KAZIM ÖZTÜRK
ÖZTÜRKÇE
semazen.net
“NEDEN
YAPMADIĞINIZI SÖYLERSİNİZ?”
Hangi mesele olursa olsun, her hangi bir konuda konuşma
başladığı zaman, konuşanların ekserisi bilgiçlik taslamaktan, işin uzmanı gibi
konuşmaktan, kendisini herkesten üstün görmekten, bilirkişi havasına
bürünmekten kendisini alamaz. Sanırsınız ki; bu konuşan, gerçekten işi bilen
kişi. Aklınıza ve aklımıza şu soruların gelmemesi mümkün değil;
1.
Acaba kendi işleri düzgün mü? Eleştirdiği
konularda kendisine düşen görevleri tam olarak yerine getiriyor mu?
2.
“Bir
vatandaş, bu ülkede yaşayan bir birey, daha da önemlisi sorumluluğunu bilen bir
insan olarak elimi taşın altına sokuyor muyum?
3.
Konuşurken,
mangalda kül bırakmamak değil de, gerçekten iş bitirici bir tavrım var mı?
4.
Hz. Mevlana; “Ya olduğun gibi görün, ya da
göründüğün gibi ol” der. Neden maske takarız? Yalın olmak, sade görünmek ve
adamlık makamını muhafaza etmek o kadar zor mu?
5.
Elimize
ne geçecek yalan söylemekle?
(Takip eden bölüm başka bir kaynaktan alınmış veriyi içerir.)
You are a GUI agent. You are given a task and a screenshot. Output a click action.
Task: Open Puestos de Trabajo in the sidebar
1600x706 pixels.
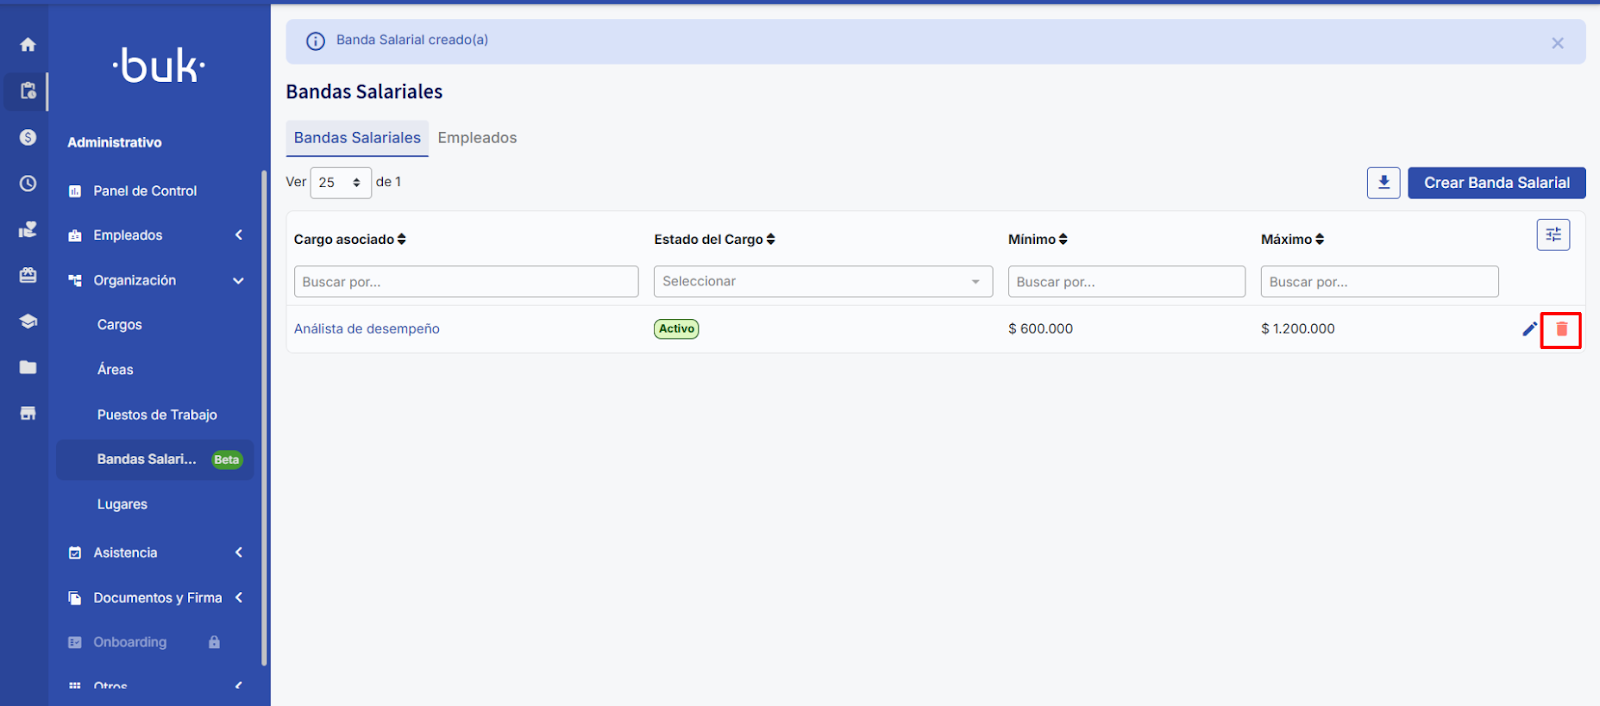pyautogui.click(x=157, y=415)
Başkalarını karalamak bize ne kazandıracak günah
dışında?
6.
Ne
zaman; “el ne der?” putunu kıracağız? Ne vakit “el aleme karşı ayıp olur”
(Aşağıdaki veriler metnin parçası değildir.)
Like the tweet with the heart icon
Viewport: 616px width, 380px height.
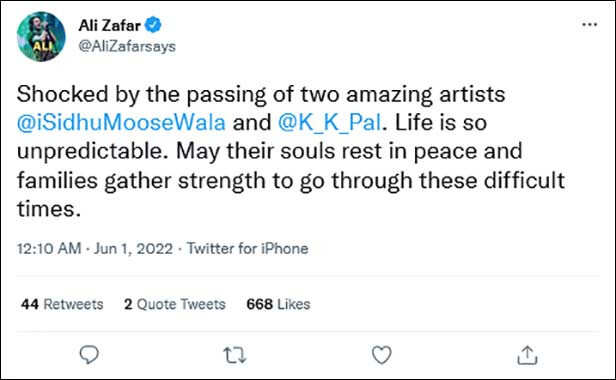pyautogui.click(x=381, y=355)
hamakatından kurtulacağız? “Allah ne der?” anlayışını kendimize ilke
edinmeyecek miyiz?
7.
Sorumluluk
makamındaki insanlar neden halka zulmetme yolunu tercih ediyor? Hak yemeyi
kendimizde vazgeçilmez bir unsur mu görüyoruz?
8.
Halkı-ki
halk; sensin, benim, odur, biziz, sizsiniz… yani hepimiziz- hiçe sayma
aymazlığını ne zaman bırakacağız?
9.
“vefa” dediğimiz kavramın, bir semt ismi, dört
harf iki heceden ibaret bir söz olmadığını ne vakit idrak edeceğiz?
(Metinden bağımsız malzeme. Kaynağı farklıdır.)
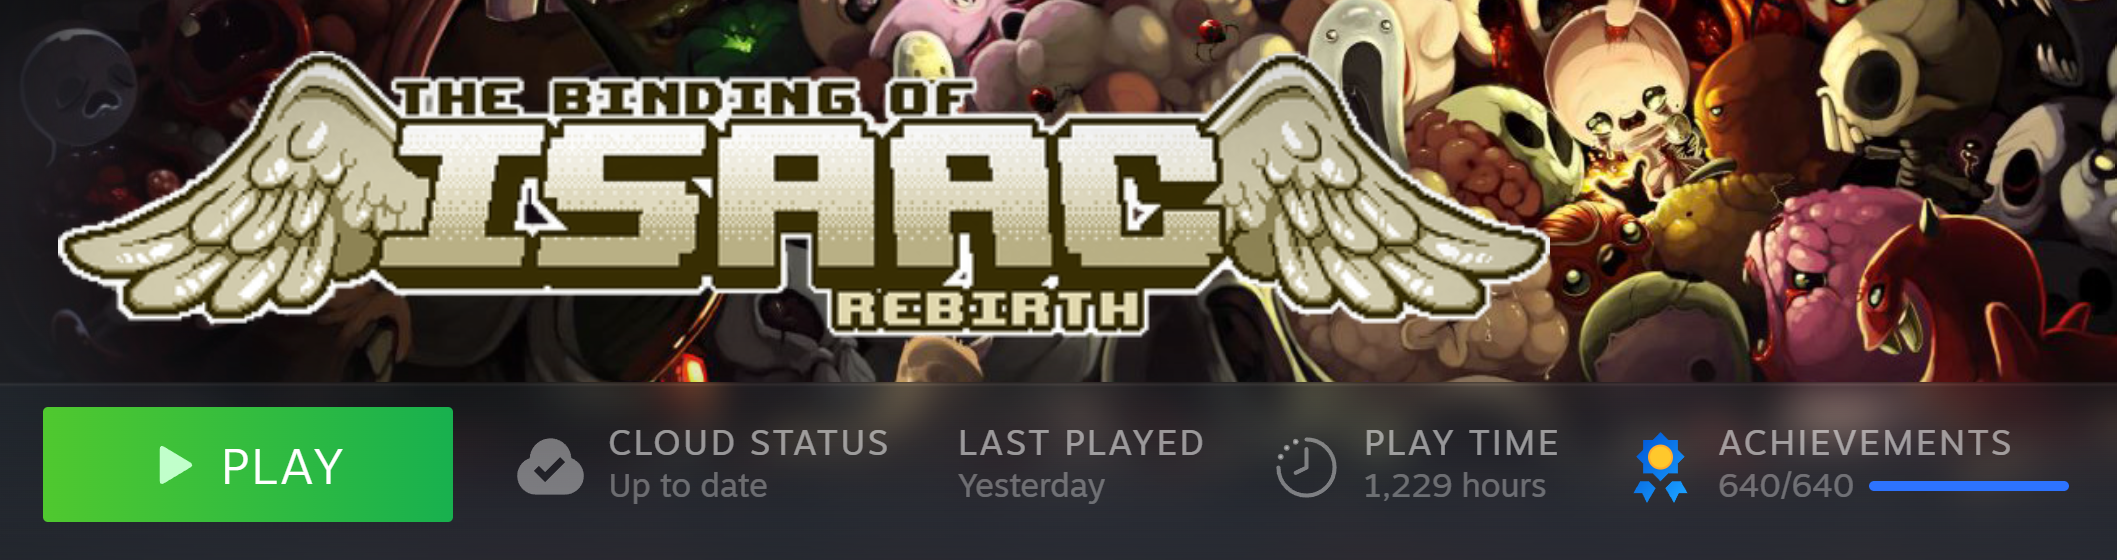The image size is (2117, 560).
Task: Click the white play triangle icon
Action: pyautogui.click(x=176, y=465)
10. “Samimiyet” adını verdiğimiz ve
herkese lazım olan, yaşarken bir görevdeyken, yetkili mevkideyken; “Ne iyi
insan, adaleti elden bırakmıyor, Allah razı olsun” sözüne muhatap olmak istemez
misiniz?
11. Gök kubbede hoş bir seda
bırakmaya niyetiniz yok mu?
12. Niçin verdiğiniz sözde
durmuyorsunuz? Sözleşmeler kâğıtta mı kalmalı? Unutmayalım ki yalanla iman bir
arada bulunmaz.
13. Şunu asla aklımızdan
çıkarmayalım; aldatan, aldanır. Yalancının mumu yatsıya kadar yanar. Etme bulma
dünyası, men dakka dukka, Kişi yaptıklarını yaşamadan ölmez…
Soruları
uzatmak mümkün. Önemli olan soruları uzatmak değil, hali hazır sorulara doğru
dürüst cevap vermek, soruların içini doldurmak asıl olan. Bunun aksini yaparsak
şu sözle karşı karşıya kalırız ki çok çetin ve ağır bir sözdür;
“Ne kendi etti rahat, ne verdi
dünyaya huzur,
Yıkılıp gitti dünyadan dayansın
ehli kubur”
Her
zaman söylerim ve her konuşmamda dile getiririm. Zira güncelliğini koruyor.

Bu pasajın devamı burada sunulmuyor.